Please give everything from the line containing "This screenshot has width=1296, height=724." down to the line containing "I want to click on mavol1-indicator: MAVOL1:41.266万" again, renaming "location" to "position" and leaving all else unchanged.
-- Opening Marker --
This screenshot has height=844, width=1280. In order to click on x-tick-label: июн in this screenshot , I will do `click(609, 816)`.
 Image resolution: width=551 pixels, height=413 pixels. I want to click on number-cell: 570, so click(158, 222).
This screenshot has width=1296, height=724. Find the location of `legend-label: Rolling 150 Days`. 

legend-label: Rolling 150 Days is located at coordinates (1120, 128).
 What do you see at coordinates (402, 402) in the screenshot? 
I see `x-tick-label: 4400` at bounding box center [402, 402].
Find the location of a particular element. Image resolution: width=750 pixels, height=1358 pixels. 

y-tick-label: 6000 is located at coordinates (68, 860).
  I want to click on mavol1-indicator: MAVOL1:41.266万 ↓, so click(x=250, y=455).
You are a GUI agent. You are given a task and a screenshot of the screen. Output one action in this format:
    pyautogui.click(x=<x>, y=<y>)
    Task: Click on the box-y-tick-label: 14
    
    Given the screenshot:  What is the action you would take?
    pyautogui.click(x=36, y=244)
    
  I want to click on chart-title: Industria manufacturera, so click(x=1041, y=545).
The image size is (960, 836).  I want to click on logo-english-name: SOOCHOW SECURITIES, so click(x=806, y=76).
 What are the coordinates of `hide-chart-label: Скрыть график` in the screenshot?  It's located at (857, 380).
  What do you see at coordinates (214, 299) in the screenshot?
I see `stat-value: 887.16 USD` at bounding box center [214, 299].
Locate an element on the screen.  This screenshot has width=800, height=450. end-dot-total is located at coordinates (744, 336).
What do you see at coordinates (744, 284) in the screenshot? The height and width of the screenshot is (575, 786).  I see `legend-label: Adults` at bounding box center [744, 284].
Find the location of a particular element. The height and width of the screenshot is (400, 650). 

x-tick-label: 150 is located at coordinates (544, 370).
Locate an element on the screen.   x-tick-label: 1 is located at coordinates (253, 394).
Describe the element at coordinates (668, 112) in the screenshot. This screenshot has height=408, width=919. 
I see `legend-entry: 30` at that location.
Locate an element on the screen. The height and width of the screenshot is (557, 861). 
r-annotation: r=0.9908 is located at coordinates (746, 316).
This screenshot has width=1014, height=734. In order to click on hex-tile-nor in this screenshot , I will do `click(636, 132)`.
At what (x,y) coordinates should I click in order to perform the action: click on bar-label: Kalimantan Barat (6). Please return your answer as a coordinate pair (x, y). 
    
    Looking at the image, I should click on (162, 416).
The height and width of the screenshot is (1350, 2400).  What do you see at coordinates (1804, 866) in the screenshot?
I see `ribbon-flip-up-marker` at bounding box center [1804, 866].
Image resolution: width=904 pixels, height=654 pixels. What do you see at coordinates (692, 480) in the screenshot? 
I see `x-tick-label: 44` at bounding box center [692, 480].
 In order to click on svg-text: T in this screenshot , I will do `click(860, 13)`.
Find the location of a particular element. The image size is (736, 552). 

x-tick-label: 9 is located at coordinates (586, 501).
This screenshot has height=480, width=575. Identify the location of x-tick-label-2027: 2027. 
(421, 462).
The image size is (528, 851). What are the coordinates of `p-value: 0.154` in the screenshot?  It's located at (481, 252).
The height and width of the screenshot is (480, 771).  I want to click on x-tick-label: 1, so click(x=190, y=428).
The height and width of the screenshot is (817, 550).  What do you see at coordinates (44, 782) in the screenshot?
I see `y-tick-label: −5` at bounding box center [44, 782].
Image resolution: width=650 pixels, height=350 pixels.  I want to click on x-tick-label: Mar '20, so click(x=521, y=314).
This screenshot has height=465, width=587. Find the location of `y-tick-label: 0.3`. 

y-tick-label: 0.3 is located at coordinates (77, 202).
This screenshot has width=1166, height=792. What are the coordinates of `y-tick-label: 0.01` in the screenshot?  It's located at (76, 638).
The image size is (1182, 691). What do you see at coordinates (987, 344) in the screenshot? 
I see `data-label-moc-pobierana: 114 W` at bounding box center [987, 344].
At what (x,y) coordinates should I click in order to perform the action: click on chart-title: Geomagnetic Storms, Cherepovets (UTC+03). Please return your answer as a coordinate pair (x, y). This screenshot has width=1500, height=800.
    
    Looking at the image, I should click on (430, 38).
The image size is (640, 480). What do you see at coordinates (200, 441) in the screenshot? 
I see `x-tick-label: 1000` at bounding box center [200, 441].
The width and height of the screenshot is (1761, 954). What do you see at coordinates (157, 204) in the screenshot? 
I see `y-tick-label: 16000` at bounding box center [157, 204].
-- Closing Marker --
» SOLUTION TO THE PROBLEM:
This screenshot has width=1296, height=724. Find the position of `legend-label: Rolling 150 Days`. 

legend-label: Rolling 150 Days is located at coordinates (1120, 128).
 What do you see at coordinates (402, 402) in the screenshot? 
I see `x-tick-label: 4400` at bounding box center [402, 402].
Find the position of a particular element. Image resolution: width=750 pixels, height=1358 pixels. 

y-tick-label: 6000 is located at coordinates (68, 860).
  I want to click on mavol1-indicator: MAVOL1:41.266万 ↓, so click(x=250, y=455).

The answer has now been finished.